Luxembourg's Prime Minister Jean-Claude Juncker said Mr Cameron risked "losing influence" in the European Union through the decision to remain outside a pact to tighten budget rules
Mr Cameron's decision, he said, was "not good for his country and not good for Europe".
Taoiseach Enda Kenny, who was seated next to Mr Cameron during the dinner where most of the deal was hammered out, sought to play down Britain's isolation yesterday. He noted that the UK was Ireland's largest trading partner and remained inside the single market.
Mr Kenny, who has accepted possible changes, said he saw no danger to the successful International Financial Services Centre in Dublin, which is the home to many fund managers.
Meanwhile, Ms Merkel said the world would now see that Europe had learned from its mistakes and avoided "lousy compromise".
Mr Sarkozy sounded elated at having united a big group around the eurozone as the EU's core, long a French objective, and many diplomats perceived France as being the big winner.
"This is a summit that will go down in history," he said. "We would have preferred a reform of the treaties among 27. That wasn't possible given the position of our British friends. And so it will be through an intergovernmental treaty of 17, but open to others."

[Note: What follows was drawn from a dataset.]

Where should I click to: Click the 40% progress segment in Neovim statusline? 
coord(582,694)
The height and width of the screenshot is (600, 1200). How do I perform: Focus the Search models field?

The euro rallied in Europe and US shares gained, but analysts said the summit had done little to convince markets that a solution to the crisis was at hand.
European Council president Herman Van Rompuy, who chaired the summit, said the EU institutions would be fully involved in the new treaty, which would be signed in early March at the latest. The eurozone plus nine may hold a summit without Britain as early as January, diplomats said.